SDK qb v1.0.0 Update Note

SDK qb v1.0.0 Update Note#

Update_illust

This update does not introduce major changes in usage from the user’s perspective, but it is a major update that includes significant improvements across the internal architecture and the SDK qb as a whole. We focused on scalability, consistency, and a structural refactor for future expansion.

1. Mobilint SDK qb Naming Unification#

Previously, different components used different names, which could be confusing for users new to the SDK qb. To address this, we unified the names of key SDK qb components as follows:

Runtime library maccel → qb Runtime
Compiler qubee → qb Compiler

This naming unification makes the roles and relationships between SDK qb components more intuitive and enables a more consistent user experience in documentation and future feature expansions.

Installation#

Due to a package naming policy change, legacy packages are no longer maintained. Please use the updated packages listed below.

I. Update APT Package Index#

Before installing any packages, update the APT package index:

sudo apt update

II. Install Runtime Library#

Runtime library package name has been changed from mobilint-npu-runtime to mobilint-qb-runtime.

# C++ library
sudo apt install mobilint-qb-runtime

# Python package
pip install mobilint-qb-runtime

III. Install Driver#

Driver package names have also changed according to the new naming policy from aries-driver to mobilint-aries-driver.

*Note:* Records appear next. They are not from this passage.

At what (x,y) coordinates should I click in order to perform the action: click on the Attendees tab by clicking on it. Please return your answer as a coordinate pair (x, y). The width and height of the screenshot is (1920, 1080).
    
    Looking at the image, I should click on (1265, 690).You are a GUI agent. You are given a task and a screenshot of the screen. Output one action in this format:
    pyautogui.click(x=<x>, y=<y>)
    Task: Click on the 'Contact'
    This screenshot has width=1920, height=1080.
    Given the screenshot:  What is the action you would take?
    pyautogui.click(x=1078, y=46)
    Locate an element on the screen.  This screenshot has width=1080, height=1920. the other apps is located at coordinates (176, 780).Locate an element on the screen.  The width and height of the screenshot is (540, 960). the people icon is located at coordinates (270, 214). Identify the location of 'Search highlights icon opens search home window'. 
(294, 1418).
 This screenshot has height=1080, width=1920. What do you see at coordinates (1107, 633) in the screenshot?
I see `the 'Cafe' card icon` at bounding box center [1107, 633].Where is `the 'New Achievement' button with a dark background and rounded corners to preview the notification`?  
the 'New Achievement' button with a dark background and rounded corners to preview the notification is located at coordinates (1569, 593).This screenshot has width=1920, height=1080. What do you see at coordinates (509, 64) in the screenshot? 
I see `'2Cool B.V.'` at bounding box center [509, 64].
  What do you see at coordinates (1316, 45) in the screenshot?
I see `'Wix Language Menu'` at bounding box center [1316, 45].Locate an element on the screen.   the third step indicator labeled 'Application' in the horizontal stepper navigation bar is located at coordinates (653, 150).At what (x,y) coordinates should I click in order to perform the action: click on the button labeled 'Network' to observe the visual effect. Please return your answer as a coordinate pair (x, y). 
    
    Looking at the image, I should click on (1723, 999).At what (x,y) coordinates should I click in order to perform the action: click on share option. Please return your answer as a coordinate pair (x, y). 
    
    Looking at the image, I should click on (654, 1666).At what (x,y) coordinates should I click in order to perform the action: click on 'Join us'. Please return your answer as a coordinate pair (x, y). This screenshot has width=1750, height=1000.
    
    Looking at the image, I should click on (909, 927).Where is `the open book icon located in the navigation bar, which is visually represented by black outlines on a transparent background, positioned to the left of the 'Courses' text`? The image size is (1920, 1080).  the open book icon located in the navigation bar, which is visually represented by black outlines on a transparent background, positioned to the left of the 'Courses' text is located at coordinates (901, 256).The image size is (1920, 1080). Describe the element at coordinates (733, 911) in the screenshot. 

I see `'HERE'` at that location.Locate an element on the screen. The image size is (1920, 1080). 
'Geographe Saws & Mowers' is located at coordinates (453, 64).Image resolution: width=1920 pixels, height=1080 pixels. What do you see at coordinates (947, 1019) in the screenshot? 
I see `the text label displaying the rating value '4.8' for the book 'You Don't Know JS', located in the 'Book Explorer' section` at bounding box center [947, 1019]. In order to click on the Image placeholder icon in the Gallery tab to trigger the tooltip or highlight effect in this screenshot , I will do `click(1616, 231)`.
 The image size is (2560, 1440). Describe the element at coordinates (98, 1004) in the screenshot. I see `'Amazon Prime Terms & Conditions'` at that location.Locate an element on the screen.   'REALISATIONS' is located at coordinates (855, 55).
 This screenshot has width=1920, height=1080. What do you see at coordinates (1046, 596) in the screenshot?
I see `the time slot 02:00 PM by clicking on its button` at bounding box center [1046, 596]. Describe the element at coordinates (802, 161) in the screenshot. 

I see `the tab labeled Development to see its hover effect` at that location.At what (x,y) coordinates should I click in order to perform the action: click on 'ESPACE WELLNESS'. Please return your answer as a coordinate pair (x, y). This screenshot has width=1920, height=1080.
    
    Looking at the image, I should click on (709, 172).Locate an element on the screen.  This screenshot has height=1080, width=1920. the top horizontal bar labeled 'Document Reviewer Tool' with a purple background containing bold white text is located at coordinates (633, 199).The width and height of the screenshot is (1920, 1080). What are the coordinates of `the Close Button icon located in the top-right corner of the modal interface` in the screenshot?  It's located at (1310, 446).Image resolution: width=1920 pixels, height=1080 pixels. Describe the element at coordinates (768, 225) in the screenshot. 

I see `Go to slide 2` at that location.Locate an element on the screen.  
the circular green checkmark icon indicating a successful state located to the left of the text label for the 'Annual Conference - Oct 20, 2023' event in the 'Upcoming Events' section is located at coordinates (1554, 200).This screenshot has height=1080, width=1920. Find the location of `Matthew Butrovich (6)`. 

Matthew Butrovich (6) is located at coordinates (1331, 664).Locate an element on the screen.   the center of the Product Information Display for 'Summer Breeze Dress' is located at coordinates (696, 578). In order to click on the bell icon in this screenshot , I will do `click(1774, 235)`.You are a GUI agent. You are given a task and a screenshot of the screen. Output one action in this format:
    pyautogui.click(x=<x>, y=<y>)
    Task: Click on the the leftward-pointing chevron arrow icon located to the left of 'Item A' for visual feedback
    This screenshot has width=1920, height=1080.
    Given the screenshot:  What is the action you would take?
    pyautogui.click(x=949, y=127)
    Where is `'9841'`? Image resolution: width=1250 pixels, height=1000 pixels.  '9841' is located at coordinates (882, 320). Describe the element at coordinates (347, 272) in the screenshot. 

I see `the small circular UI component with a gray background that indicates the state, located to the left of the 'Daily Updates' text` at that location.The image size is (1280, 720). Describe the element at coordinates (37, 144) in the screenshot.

sudo apt install mobilint-aries-driver

C++ Library Changes#

Compilation/linking flags updated

# Previous build
g++ -o example example.cpp -lmaccel

# Updated build
g++ -o example example.cpp -lqbruntime

Header path updated

// Previous header
# include "maccel/maccel.h"

// Updated header
# include "qbruntime/qbruntime.h"

Python Package Changes#

Module name updated

# Previous module
import maccel

# Updated module
import qbruntime

2. Model Count Limit Removed#

Previously, the number of models that could run concurrently was limited by the number of NPU cores. This update removes that restriction by improving the underlying design.

Models compiled with the latest qb Compiler can be loaded and executed concurrently within available DRAM, regardless of the core mode specified at compile time.

Benefits include:

More flexibility in services that run multiple models simultaneously
Ability to run models built for different core modes at the same time
Removal of core constraints that affected large models such as LLMs

This change is based on internal runtime optimizations. For users, any model compiled as MXQv7 can take advantage of it without code changes.

3. Multithreading Performance Improvements#

With this update, the C++ library provides .setActivationSlots(int num) and the Python API provides .set_activation_slots(num) to more freely optimize pipelining between NPU inference and data transfer.

These functions allow you to control the number of input slots for a model. Using more slots increases NPU memory usage, but enables more effective pipelining and improves performance in multithreaded workloads.

NOTE: For models that use cache (e.g., LLMs), the activation slot count is currently limited to 1.

4. uint8 Inference Support#

This update officially supports uint8 integer inference.

uint8 quantized models can be compiled with qb Compiler
qb Runtime supports inference execution for these models

This enables reduced CPU overhead during preprocessing for models that use uint8 inputs.

Summary#

This major update focuses on internal scalability, consistency, and performance optimizations rather than visible UI or usage changes.

SDK qb will continue to evolve with ongoing performance and feature improvements.